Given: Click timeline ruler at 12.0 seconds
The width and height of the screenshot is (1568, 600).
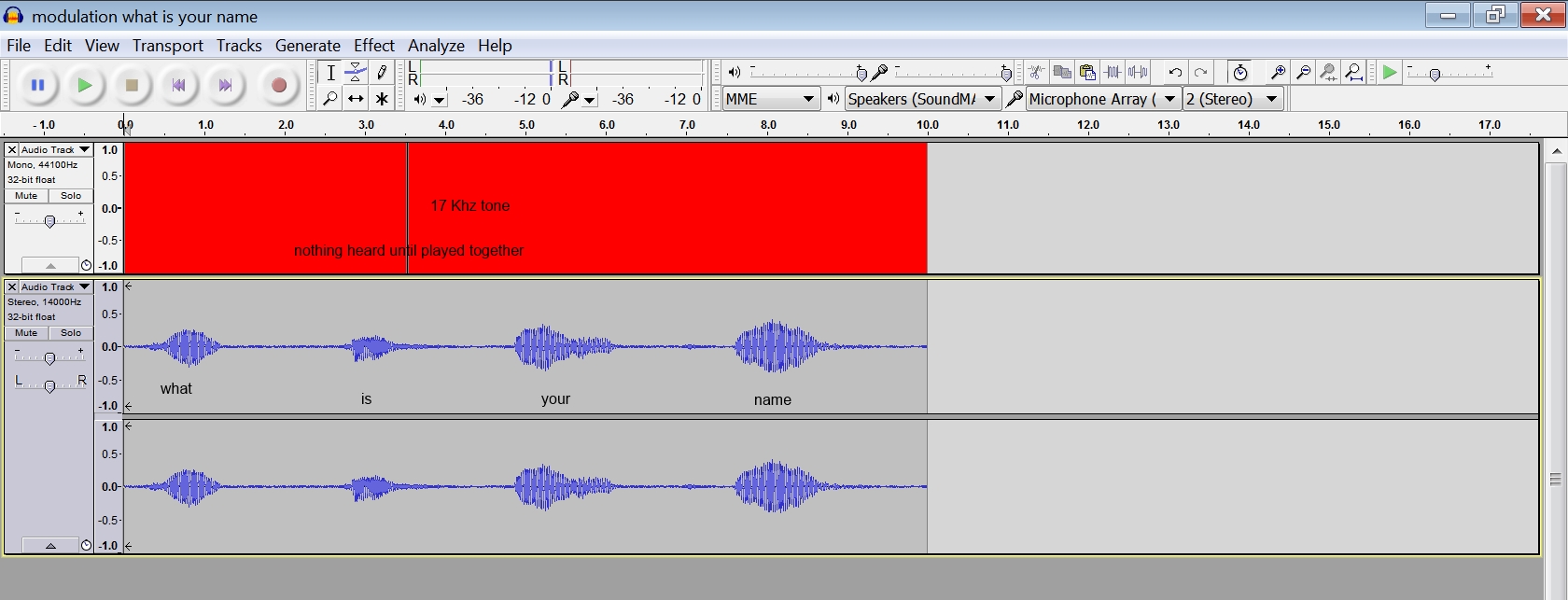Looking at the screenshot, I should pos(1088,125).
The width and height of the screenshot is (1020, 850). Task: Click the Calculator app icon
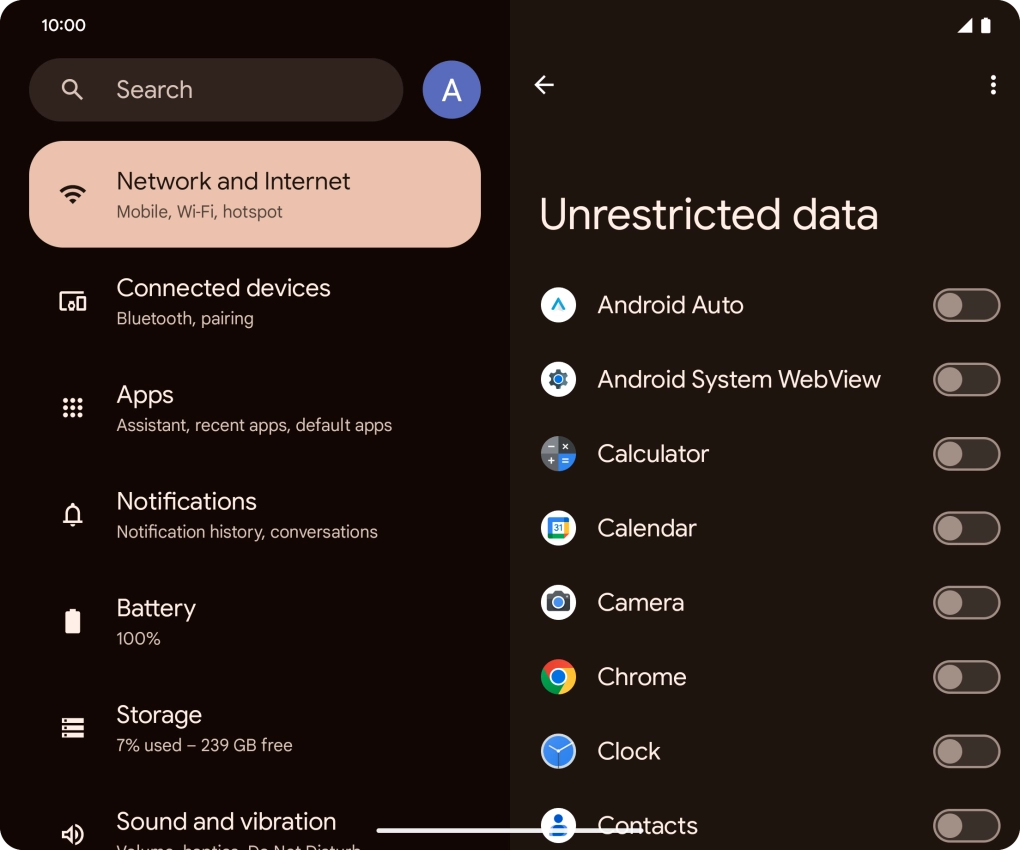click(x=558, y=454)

Required action:
A word-for-word copy of the lines from the one with "The width and height of the screenshot is (1020, 850)." through the last line of the data above is required, with both end lines included and no pictures.

Answer:
The width and height of the screenshot is (1020, 850). Task: Click the Calculator app icon
click(x=558, y=454)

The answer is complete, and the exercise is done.